My Lords, I propose that Clauses 11 and 12 do not stand part of the Bill. We have heard during the debate today that this measure will have all sorts of, presumably, unintended consequences disincentivising kinship care and private fostering, disincentivising adoption, separating sibling groups, incentivising the break-up of larger families and acting as a deterrent to the formation of stepfamilies. It could require intrusive inquires of women who have been raped and, of course, will take large amounts of
money from families with children. Another problem with the policy is the lack of any mitigation. Impact assessments often have a section that explains how the policy will be mitigated but here there is nothing. Of course that is because, once a child is conceived, there is no mitigating action that parents can take other than to have an abortion or to give up the child for adoption. I presume that nobody is advocating that. However, the Government are offering no help to families to mitigate the impact of these losses except where a woman has been raped or in the case of multiple births.

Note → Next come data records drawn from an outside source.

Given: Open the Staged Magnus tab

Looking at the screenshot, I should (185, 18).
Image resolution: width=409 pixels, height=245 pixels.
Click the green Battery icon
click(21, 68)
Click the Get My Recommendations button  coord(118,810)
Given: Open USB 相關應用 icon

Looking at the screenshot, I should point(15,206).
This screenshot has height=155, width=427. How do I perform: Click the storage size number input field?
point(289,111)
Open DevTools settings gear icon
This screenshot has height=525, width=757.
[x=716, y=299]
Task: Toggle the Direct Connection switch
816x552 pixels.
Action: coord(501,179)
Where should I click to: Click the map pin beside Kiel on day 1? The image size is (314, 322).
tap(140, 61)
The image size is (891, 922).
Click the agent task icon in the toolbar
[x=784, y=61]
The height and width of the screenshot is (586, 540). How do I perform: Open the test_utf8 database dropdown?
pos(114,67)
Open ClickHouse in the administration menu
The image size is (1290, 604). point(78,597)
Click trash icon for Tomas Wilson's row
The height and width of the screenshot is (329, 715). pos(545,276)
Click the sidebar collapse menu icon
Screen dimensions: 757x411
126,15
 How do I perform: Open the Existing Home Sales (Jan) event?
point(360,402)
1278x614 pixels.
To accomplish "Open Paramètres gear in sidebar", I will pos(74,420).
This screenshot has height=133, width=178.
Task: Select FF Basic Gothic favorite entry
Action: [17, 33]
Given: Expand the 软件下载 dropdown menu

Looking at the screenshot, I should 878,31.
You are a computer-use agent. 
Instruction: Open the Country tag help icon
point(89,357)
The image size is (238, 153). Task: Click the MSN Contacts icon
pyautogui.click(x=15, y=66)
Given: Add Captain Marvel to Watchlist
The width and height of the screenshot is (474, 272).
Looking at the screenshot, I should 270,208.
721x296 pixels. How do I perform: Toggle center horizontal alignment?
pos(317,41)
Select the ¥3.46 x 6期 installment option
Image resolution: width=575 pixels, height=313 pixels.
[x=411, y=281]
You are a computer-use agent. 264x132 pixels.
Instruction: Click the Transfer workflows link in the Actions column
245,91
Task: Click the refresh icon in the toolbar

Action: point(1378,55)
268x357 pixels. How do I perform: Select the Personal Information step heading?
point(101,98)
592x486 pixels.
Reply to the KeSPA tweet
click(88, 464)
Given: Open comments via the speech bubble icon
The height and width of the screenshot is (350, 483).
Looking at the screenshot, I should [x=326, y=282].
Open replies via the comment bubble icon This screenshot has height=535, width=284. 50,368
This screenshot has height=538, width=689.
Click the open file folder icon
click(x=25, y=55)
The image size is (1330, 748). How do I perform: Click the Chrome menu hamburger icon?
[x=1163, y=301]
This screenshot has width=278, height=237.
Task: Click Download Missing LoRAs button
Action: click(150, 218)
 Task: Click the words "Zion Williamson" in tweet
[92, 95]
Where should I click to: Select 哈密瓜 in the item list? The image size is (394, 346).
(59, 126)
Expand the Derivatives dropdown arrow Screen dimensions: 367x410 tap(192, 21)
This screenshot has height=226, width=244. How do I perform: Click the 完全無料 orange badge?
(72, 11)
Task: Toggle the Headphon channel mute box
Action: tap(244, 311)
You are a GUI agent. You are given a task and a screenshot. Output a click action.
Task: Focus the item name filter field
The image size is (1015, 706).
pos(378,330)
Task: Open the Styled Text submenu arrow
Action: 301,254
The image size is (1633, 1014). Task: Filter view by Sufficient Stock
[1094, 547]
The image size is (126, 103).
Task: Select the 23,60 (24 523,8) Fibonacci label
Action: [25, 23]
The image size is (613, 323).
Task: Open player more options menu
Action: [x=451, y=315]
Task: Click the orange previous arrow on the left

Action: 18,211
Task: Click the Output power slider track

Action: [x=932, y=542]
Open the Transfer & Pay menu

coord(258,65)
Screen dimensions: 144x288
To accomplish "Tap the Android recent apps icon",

The Minister still has not explained the rationale for the exemptions. I am not satisfied with the question of choice. We also are left with the question of domestic violence and the 16% of pregnancies that are unplanned. Ministers sometimes talk as though conception were simply a matter of choice. The NHS website says very clearly that no contraceptive is 100% reliable. Where contraception has failed a woman has not exercised a choice to have a third child, unless the Minister is suggesting that a refusal to have an abortion constitutes a choice to have a baby, which it clearly does not. So why is that family penalised for having a third child? As we have discussed and will discuss again in a moment, it will affect some children who are already alive, as people making fresh claims for universal credit will get no money for their third child.
Given those effects and the lack of mitigation, the Government need a pretty compelling case for this policy. Have they made their case? The impact assessment says:
“The objective of these policies is to reform tax credits and Universal Credit to make them fairer and more affordable. They will ensure that the benefits system is fair to those who pay for it, as well as those who benefit from it, ensuring those on benefits face the same financial choices around the number of children they can afford as those supporting themselves through work. Encouraging parents to reflect carefully on their readiness to support an additional child could have a positive effect on overall family stability”.
That is what it is meant to do, so does it? Let us deconstruct it. The first objective is to make the system,
“fair to those who pay for it, as well as those who benefit from it”.
This contains an implied fallacy from the start, suggesting that there are two categories of person—those who pay for benefits and those who receive them, and ne’er the twain shall meet. We know that this is not true. As my noble friend Lady Hollis pointed out in a compelling Second Reading speech,
“over the course of 18 years, half the population has needed and received a means-tested benefit”.—[Official Report, 17/11/15; col. 57.].
People move in and out of entitlement to benefits and tax credits and the amount of tax they pay, and the degree to which they are a net recipient or contributor to the system changes over their lifetime and as things happen to them.
What about the second part, namely,
“ensuring those on benefits face the same financial choices around the number of children they can afford as those supporting themselves through work”?
Again, that paints a picture of people who are not working and having lots of children that hard-working families, who pay the taxes that fund the benefits and tax credits, could never afford to have. Let us test that.
First, are those affected unemployed? The IFS figures show that, at the moment, 872,000 families receive an average of £3,670 for three-plus children. Of these families with three-plus children, 548,000 have parents in work, so approximately 63% of those getting benefits at the moment are in work—the typical victim of this policy is not the unemployed mother of a large family.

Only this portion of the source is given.